Csc 1302, Honors Principles of Computer Science II (Fall 2023)

Week 2 (10 September 2023)

Initialize Database from Files; Check Equality of Tuples; Remove Duplicates in Relation

During this week you will write the following methods:
  1. Initialize Database object by reading data stored in several files in a directory that is given in command line (this method belongs to Database.py)
    # Create the database object by reading data from several files in directory dir
    def initializeDatabase(self, dir):
    	pass
    
    Here is a sample of files available in the directory: drinks (also in .zip format: drinks.zip). The file catalog.dat contains schema information for all the relations in the database and individual .dat files contain the relation instances (tuples).

    To read data from a file, you can use the following code:

    f = open("f.dat","r")
    s = f.readLine().strip("\n")
    ...
    ...
    f.close()
    
  2. Test equality of tuples (this method belongs to Tuple.py)
    # Return True if this tuple is equal to compareTuple; False otherwise
    # make sure the schemas are the same; return False if schema's are not same
    def equals(self, compareTuple):
    	pass
    
  3. Remove duplicate tuples (this method belongs to Relation.py)
    ## Remove duplicate tuples from this relation
    def removeDuplicates(self):
    	pass
    

Download the Driver Programs and implement all the methods in the Python classes. Compile and run the driver programs.

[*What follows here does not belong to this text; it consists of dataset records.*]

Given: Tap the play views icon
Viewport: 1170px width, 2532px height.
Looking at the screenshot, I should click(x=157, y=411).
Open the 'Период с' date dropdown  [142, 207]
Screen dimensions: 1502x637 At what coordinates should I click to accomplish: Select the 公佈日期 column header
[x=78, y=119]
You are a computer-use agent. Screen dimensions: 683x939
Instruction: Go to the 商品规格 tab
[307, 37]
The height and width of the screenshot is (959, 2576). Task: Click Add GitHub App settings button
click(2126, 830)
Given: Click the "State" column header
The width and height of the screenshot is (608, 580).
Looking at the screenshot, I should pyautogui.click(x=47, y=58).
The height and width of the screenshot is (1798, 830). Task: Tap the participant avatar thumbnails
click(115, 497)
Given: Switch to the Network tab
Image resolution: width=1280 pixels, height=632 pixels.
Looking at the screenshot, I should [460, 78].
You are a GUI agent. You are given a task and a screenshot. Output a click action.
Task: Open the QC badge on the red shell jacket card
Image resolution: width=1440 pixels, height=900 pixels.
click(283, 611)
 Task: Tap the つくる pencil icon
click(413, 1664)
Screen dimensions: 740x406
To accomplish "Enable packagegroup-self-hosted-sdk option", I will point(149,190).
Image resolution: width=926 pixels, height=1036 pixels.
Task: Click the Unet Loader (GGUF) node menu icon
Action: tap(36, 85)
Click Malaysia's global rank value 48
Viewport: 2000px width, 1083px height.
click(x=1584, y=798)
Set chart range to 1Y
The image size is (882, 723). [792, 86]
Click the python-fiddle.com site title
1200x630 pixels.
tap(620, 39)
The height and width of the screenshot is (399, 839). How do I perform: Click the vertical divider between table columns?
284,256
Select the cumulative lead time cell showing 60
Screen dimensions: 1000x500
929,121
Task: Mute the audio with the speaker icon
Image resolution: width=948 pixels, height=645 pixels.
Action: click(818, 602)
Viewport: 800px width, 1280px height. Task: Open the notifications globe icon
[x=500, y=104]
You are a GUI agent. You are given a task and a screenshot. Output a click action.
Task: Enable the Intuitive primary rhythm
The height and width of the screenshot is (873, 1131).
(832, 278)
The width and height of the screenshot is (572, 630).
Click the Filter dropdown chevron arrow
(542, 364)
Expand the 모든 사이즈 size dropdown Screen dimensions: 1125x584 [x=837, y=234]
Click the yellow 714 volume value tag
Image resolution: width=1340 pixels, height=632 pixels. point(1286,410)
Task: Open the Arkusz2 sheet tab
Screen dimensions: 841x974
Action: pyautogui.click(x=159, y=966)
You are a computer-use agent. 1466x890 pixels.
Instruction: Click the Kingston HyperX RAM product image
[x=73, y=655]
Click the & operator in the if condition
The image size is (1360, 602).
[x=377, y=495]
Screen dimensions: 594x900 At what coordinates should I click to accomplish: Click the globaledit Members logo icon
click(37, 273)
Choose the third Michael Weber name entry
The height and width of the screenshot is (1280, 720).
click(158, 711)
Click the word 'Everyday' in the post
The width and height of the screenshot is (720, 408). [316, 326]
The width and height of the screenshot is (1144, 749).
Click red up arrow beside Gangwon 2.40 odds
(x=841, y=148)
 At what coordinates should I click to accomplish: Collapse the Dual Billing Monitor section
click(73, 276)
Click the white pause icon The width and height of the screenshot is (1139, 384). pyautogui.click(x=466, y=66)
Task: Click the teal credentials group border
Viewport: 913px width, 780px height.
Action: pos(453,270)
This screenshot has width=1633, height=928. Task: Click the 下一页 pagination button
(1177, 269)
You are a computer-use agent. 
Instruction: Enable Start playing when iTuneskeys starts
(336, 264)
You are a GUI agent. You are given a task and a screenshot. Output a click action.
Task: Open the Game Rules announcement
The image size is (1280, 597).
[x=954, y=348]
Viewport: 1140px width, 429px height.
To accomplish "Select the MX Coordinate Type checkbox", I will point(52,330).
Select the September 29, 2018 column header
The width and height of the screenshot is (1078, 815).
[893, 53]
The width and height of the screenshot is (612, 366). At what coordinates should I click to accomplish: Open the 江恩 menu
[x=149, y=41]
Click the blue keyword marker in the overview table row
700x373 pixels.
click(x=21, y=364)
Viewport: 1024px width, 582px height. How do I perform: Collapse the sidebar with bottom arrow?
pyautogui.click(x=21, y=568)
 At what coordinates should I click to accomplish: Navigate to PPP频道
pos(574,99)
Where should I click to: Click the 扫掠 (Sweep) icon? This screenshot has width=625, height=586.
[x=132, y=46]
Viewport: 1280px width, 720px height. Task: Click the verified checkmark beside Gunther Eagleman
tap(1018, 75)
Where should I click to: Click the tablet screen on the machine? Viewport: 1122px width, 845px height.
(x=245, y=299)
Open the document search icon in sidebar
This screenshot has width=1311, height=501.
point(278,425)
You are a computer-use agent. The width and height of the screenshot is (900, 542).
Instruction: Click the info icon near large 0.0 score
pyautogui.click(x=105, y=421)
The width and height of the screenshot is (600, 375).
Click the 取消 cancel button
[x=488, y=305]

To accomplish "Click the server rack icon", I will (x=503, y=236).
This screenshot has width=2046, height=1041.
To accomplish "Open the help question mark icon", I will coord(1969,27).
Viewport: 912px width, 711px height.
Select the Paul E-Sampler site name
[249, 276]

You should see the following output when you run Driver2.py:
Mac-mini:week2 raj$ python3 Driver2.py drinks
BAR(BNAME:VARCHAR)
Number of tuples:4

Jillians:
Dugans:
ESPN Zone:
Charlies:

DRINKER(DNAME:VARCHAR)
Number of tuples:5

John:
Peter:
Donald:
Jeremy:
Clark:

SELLS(BAR:VARCHAR,BEER:VARCHAR,PRICE:INTEGER)
Number of tuples:9

Jillians:Bud:6:
Jillians:Michelob:6:
Jillians:Heineken:8:
Dugans:Bud:9:
Dugans:Michelob:10:
Dugans:Fosters:12:
ESPN Zone:Fosters:9:
Charlies:Heineken:10:
Charlies:Foster:10:

Mac-mini:week2 raj$

and the following output when you run the DuplicatesDriver.py program:
Mac-mini:week2 raj$ python3 DuplicatesDriver.py 
Before Removing Duplicates: 
STUDENT(SID:INTEGER,SNAME:VARCHAR)
Number of tuples:7

1111:Robert Adams:
1112:Charles Bailey:
1113:Donald James:
1112:Charles Bailey:
1112:Charles Bailey:
1114:Michael James:
1113:Donald James:

After Removing Duplicates: 
STUDENT(SID:INTEGER,SNAME:VARCHAR)
Number of tuples:4

1111:Robert Adams:
1112:Charles Bailey:
1113:Donald James:
1114:Michael James:


Pseudo code for initializeDatabase

## Create the database object by reading data from several files in directory dir
def initializeDatabase(dir):
  ## Pseudo Code follows
  Open file "catalog.dat"
  Read number of relations in the database
  for each relation:
    ## Read relation name and schema information
    Read relation name
    Read number of attributes un the relation
    Create empty array lists for attributes and domain
    for each attribute:
      Read attribute name
      Read attribute domain
      Add attribute name to attributes array list
      Add domain to domain array list
    Create a new Relation object
    ## Now Read data for tuples, create tuples and add to relation
    Construct file name for relation data file
    Open the relation data file
    Read number of tuples in relation
    for each tuple:
      Create new tuple object
      for each component of tuple:
        Read component value and add to tuple
      Add tuple to relation
    Close relation data file
    Add relation to database
  Close catalog.dat file